◆ Do this: Copy the records again, starting at the line that contains "Lock transparent pixels" and stopping after the line that contains "coord(566,16)", with the requests included and each coordinate in the answers shifted by -90.

.....

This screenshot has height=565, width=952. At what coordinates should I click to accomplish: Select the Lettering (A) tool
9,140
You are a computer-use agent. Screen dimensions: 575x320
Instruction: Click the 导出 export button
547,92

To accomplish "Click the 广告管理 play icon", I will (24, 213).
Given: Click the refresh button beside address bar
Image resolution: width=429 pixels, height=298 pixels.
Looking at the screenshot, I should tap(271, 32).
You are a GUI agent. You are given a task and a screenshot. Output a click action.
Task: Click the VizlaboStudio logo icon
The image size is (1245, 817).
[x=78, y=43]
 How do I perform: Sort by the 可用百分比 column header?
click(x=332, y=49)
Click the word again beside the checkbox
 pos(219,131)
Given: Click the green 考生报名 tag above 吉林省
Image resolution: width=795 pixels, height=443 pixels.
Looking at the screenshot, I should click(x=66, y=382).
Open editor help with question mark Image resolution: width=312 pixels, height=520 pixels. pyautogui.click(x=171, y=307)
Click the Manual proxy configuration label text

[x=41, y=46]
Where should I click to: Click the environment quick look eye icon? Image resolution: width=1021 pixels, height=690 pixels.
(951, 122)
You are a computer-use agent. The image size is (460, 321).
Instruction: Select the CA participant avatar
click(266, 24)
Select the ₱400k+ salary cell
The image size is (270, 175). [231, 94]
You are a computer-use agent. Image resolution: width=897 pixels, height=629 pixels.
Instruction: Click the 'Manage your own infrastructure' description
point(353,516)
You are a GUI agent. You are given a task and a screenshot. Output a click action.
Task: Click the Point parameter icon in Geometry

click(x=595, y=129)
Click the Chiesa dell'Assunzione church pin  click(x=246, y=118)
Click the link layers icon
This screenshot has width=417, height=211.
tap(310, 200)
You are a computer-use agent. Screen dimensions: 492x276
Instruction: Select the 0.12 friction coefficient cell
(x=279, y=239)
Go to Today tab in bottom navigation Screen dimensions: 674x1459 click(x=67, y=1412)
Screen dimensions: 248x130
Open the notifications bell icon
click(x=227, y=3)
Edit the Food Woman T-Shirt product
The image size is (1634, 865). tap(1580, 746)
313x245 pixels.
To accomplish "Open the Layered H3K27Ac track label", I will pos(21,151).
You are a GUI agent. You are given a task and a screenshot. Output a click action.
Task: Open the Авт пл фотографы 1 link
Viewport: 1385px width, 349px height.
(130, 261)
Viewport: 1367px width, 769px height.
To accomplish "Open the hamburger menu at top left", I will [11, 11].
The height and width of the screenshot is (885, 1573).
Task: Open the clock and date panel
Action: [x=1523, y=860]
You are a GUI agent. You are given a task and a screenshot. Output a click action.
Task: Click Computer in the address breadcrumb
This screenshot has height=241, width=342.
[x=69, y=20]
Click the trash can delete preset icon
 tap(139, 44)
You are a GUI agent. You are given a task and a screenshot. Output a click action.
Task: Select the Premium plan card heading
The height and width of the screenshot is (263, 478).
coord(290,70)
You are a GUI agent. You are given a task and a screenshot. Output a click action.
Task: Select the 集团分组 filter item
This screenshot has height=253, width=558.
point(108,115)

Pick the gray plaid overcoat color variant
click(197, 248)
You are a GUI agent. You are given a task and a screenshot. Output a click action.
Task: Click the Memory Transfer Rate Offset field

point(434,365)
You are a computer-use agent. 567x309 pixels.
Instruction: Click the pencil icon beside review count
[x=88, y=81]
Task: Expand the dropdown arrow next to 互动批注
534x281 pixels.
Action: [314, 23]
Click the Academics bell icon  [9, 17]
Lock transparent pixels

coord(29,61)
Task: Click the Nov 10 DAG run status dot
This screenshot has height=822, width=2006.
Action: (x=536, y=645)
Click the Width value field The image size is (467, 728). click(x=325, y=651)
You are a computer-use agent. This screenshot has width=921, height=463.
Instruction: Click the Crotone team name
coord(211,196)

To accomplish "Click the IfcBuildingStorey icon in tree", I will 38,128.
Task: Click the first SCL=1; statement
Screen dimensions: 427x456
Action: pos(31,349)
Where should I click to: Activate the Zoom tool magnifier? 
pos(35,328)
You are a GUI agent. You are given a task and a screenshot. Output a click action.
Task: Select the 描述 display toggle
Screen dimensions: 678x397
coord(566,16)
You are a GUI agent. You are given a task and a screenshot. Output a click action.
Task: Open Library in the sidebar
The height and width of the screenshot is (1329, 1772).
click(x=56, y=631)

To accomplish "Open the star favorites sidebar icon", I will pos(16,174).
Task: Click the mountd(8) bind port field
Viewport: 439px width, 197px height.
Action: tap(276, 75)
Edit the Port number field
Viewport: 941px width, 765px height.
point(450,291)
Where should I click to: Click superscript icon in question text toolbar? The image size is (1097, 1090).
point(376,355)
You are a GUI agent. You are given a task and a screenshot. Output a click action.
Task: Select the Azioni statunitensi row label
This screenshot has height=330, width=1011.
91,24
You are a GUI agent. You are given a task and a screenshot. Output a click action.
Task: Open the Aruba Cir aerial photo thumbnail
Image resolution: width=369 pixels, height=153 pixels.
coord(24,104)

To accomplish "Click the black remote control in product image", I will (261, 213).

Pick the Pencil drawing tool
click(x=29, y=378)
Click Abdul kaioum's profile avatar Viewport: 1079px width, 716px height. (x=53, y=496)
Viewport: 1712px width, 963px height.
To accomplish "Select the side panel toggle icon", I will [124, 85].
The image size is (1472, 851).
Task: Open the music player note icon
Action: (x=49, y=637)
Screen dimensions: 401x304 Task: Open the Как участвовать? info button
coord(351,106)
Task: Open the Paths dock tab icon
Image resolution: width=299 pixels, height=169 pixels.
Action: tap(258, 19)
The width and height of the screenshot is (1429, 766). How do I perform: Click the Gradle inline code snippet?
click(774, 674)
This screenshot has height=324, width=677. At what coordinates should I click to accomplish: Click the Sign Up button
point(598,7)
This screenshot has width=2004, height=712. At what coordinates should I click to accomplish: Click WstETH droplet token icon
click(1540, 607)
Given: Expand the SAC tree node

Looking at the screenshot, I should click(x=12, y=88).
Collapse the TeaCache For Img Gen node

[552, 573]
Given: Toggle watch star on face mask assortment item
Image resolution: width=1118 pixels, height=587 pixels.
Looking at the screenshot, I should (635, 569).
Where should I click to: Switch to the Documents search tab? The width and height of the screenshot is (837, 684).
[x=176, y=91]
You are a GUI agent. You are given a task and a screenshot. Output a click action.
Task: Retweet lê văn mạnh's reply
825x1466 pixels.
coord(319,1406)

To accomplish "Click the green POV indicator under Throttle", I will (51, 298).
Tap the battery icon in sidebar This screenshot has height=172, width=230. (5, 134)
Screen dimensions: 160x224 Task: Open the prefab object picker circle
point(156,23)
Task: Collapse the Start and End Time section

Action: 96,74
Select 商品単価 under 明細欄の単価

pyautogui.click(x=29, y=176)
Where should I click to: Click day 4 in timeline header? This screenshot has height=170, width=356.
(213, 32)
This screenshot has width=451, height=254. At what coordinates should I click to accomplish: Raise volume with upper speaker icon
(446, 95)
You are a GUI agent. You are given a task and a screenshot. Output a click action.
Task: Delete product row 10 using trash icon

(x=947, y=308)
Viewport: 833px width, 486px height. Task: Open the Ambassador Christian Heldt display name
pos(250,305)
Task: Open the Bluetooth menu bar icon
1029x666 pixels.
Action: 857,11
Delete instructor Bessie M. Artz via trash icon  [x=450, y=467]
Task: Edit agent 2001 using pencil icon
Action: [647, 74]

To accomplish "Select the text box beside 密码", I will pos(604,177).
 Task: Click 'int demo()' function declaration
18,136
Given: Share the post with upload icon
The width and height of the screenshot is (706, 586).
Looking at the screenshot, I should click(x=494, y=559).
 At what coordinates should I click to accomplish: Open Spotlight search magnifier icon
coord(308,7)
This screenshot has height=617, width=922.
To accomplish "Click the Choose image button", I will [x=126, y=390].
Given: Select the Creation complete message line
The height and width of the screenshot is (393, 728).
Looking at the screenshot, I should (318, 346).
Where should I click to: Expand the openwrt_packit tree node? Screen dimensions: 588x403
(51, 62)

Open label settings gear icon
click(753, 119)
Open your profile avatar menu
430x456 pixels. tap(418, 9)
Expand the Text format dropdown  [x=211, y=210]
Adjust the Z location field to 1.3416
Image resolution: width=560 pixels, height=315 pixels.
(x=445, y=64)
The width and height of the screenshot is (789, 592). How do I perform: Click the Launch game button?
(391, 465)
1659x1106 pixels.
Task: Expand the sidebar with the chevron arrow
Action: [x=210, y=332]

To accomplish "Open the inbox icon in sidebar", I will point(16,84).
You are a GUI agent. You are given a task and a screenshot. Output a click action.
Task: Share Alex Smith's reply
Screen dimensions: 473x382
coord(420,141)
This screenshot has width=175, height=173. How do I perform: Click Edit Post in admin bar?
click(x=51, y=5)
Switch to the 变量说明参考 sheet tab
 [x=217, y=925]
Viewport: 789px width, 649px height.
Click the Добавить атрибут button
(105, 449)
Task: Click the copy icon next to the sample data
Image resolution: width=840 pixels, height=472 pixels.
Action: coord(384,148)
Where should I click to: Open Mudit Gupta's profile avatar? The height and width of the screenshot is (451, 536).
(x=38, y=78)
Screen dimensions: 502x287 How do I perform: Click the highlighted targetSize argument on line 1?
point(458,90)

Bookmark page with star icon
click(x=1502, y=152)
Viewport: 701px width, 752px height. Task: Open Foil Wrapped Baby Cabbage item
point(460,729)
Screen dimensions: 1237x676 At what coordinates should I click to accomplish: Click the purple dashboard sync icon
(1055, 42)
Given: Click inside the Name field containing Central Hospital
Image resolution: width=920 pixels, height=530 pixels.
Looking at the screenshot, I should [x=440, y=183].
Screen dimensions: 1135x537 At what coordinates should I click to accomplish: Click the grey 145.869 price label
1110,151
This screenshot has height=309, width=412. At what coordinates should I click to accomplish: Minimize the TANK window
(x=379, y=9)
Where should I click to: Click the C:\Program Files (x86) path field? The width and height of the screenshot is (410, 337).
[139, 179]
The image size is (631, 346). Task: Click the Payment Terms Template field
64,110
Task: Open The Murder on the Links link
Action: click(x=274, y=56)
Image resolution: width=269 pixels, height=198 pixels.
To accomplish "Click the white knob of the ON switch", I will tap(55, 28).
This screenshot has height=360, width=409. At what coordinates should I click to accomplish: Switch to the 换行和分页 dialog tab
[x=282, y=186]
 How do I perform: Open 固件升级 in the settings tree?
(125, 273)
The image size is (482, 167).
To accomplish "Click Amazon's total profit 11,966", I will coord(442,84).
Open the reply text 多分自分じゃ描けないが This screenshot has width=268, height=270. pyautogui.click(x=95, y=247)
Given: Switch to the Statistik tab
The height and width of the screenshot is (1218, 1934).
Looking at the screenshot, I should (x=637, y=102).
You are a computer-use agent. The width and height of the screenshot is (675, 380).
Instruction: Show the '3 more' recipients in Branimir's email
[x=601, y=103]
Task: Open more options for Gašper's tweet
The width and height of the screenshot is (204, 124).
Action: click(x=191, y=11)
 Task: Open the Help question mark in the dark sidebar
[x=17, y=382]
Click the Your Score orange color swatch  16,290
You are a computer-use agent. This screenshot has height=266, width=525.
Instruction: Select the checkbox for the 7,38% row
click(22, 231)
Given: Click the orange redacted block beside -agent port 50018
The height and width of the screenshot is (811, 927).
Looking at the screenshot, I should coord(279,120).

.....

◆ Solution to the problem:
Lock transparent pixels

coord(-61,-29)
Task: Click the Nov 10 DAG run status dot
This screenshot has height=822, width=2006.
Action: (x=446, y=555)
Click the Width value field The image size is (467, 728). click(x=235, y=561)
You are a computer-use agent. This screenshot has width=921, height=463.
Instruction: Click the Crotone team name
coord(121,106)

To accomplish "Click the IfcBuildingStorey icon in tree", I will -52,38.
Task: Click the first SCL=1; statement
Screen dimensions: 427x456
Action: pos(-59,259)
Where should I click to: Activate the Zoom tool magnifier? 
pos(-55,238)
You are a GUI agent. You are given a task and a screenshot. Output a click action.
Task: Select the 描述 display toggle
Screen dimensions: 678x397
coord(476,-74)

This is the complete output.